If it doesn’t do something about its underwater mortgages, America could sink without trace
Stimulating the economy is all very well in the short term. But the national legacy of unpayable property debt will weigh the US down for years
Sunday 2 October 2011
It’s now more than six years since Alan Greenspan, in the days when he was still known as the “maestro” of the world economy, conceded that there might be a little “froth”, perhaps even a few “local bubbles”, in the American housing market.
Subsequent events showed that he was a master of understatement, but not of much else. The sub-prime frenzy, which had seen cut-price loans to borrowers with dodgy credit histories squeezed through the slice-and-dice operations of Wall Street banks and sold on as top-quality investments, had helped to inflate an almighty bubble right across the US.
When home prices started to decline, it triggered a worldwide credit crunch and what became known as the Great Recession; but it also took a painful toll on American society.

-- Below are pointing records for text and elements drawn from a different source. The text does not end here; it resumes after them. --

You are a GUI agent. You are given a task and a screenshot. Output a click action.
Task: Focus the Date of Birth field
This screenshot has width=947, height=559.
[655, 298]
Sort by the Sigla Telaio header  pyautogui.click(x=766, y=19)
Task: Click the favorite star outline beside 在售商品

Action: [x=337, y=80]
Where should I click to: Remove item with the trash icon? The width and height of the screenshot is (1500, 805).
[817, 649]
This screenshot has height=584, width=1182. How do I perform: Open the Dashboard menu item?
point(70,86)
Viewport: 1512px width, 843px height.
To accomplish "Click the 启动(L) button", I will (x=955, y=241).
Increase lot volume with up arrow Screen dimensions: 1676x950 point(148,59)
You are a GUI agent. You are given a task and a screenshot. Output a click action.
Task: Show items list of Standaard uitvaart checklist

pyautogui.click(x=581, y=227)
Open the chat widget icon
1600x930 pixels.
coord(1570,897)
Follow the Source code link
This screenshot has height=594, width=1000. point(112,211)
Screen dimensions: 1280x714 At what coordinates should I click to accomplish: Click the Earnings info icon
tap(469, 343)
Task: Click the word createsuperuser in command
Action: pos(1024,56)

House prices have bounced back marginally from the depths of 2009, but they remain more than 30% below their peak. In some cities, where the boom was at its wildest, prices have fallen even further. In Las Vegas, for example, homes bought at the height of the sub-prime frenzy are now worth 59% less than their purchase price. So it’s not surprising that more than one in five mortgage-holders are in negative equity, and many thousands of Americans have lost their homes.
Even the merest glimpses of Washington, caught between the IMF’s glass-and-steel headquarters and the brownstones of Georgetown on a week-long visit last month, revealed a much larger than usual number of rough sleepers and vagrants huddled in doorways or begging on street corners – just the most visible manifestation of the ongoing social and economic crisis.